Mardi soir, dans une allocution télévisée inattendue, le président Yoon Suk-yeol a justifié l’instauration de la loi martiale comme une réponse nécessaire face aux « forces communistes nord-coréennes » et à une opposition parlementaire qu’il accuse de paralyser le gouvernement. « Grâce à cette mesure, je protégerai la Corée libre des éléments hostiles à l’État », a-t-il déclaré.
Dans un contexte tendu de débats houleux sur le budget, cette décision a immédiatement provoqué un tollé. Les opposants, qualifiant cette mesure d’illégale, ont mobilisé l’opinion publique, entraînant des manifestations massives dans la capitale Séoul.
Mobilisation populaire et volte-face
Face à la pression croissante, Yoon Suk-yeol a fait machine arrière dès les premières heures du 4 décembre. « Nous avons accédé à la demande de l’Assemblée nationale et levé la loi martiale », a-t-il annoncé dans un discours télévisé. Les troupes, déployées pour sécuriser le Parlement, ont quitté les lieux.
Cependant, ce revirement n’a pas suffi à apaiser la colère. Des milliers de manifestants ont afflué devant le Parlement, scandant des slogans contre le président. Les images des hélicoptères survolant le bâtiment ont marqué les esprits, symbolisant une tension sans précédent.
L’opposition, menée par le Parti démocrate, a rapidement exigé la démission de Yoon Suk-yeol. « Même si la loi martiale est levée, il est impossible d’éviter les accusations d’insurrection », a déclaré Park Chan-dae, une figure clé du parti.

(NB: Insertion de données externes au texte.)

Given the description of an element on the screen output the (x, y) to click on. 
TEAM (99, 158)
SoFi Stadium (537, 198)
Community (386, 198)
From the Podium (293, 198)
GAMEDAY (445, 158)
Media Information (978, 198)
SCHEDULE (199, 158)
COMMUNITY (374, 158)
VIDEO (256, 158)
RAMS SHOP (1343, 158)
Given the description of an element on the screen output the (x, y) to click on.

Le principal syndicat du pays, la Confédération des syndicats coréens, a lancé un appel à une grève générale illimitée, accusant le président de mettre en péril la démocratie. Parallèlement, des députés d’opposition ont engagé une procédure pour le destituer.
Un président isolé
La communauté internationale a suivi l’évolution de la situation avec inquiétude. Washington a salué la levée rapide de la loi martiale, tout en appelant au respect de l’État de droit. De son côté, le Japon a exprimé une « préoccupation exceptionnelle », surveillant de près les éventuelles répercussions régionales. En interne, le président subit également des pressions de son propre camp. Plusieurs collaborateurs clés, dont son chef de cabinet, ont démissionné en masse, accentuant l’isolement de Yoon Suk-yeol.